Staying away from state management libraries until they are absolutely needed, one of the key learning opportunities in this project was implementing complex state management using React’s useReducer hook instead of multiple useState hooks. This choice provided valuable insights into:
-
Advanced State Management Patterns: Moving beyond simple state updates to a more structured approach using actions and reducers. This pattern helps maintain predictability in state updates and scales better with increasing application complexity.
-
Centralized State Logic: Learning to consolidate related state updates in a single reducer function, rather than spreading state logic across multiple
useStatehooks. This made the code more maintainable and easier to debug. -
Action-Based Updates: Understanding how to model state changes as explicit actions, which provides better visibility into how the application’s state evolves over time. For example, the game state handles actions like
SET_GAME,ADD_DIAGRAM, andTOGGLE_DIAGRAM_CLOCKin a clear, predictable manner.
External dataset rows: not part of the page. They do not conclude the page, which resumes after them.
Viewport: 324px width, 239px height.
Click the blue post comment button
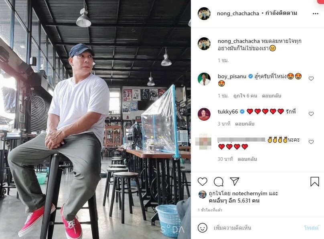click(312, 228)
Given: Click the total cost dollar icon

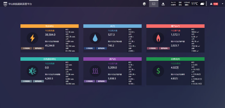Looking at the screenshot, I should click(x=158, y=71).
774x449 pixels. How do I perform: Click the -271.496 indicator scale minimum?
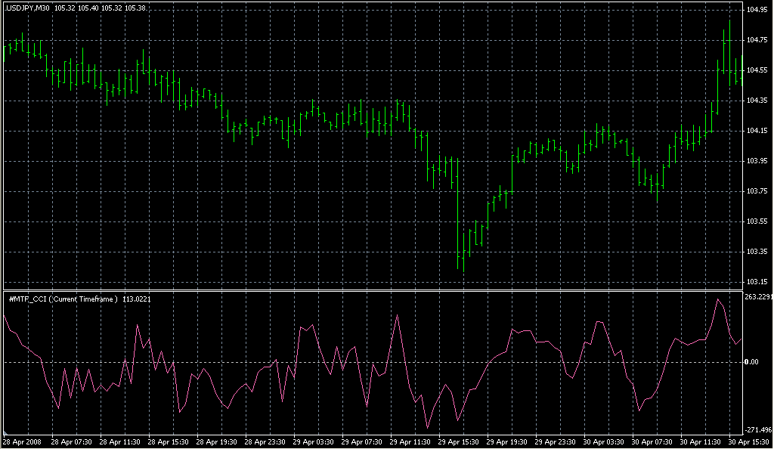coord(758,429)
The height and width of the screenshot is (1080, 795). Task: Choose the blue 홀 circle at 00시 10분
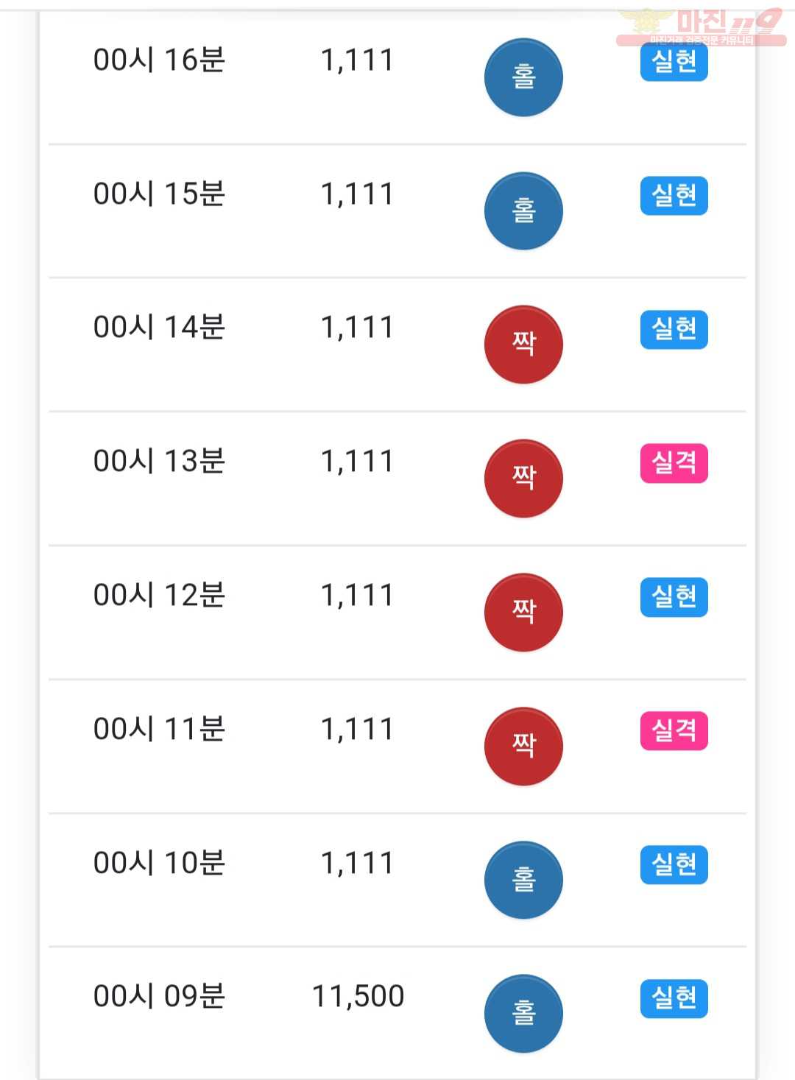coord(523,880)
export const gameReducer = (state: GameProps, action: GameAction) => {
switch (action.type) {
case 'SET_GAME':
return {
pgn: action.payload.pgn,
headers: action.payload.headers,
diagrams: [],
diagramClock: false
}
case 'CLEAR_GAME':
return initialGameState
case 'SET_HEADERS':
return {
...state,
headers: action.payload
}
case 'ADD_DIAGRAM':
return {
...state,
diagrams: [...state.diagrams, action.payload]
}
case 'DELETE_DIAGRAM':
return {
...state,
diagrams: state.diagrams.filter((diagram: DiagramProps) => diagram.ply !== action.payload.ply)
}
case 'TOGGLE_DIAGRAM_CLOCK':
return {
...state,
diagramClock: action.payload,
}
default:
return state
}
}
The useReducer version centralises all this logic in one place and makes the state transitions more explicit and maintainable.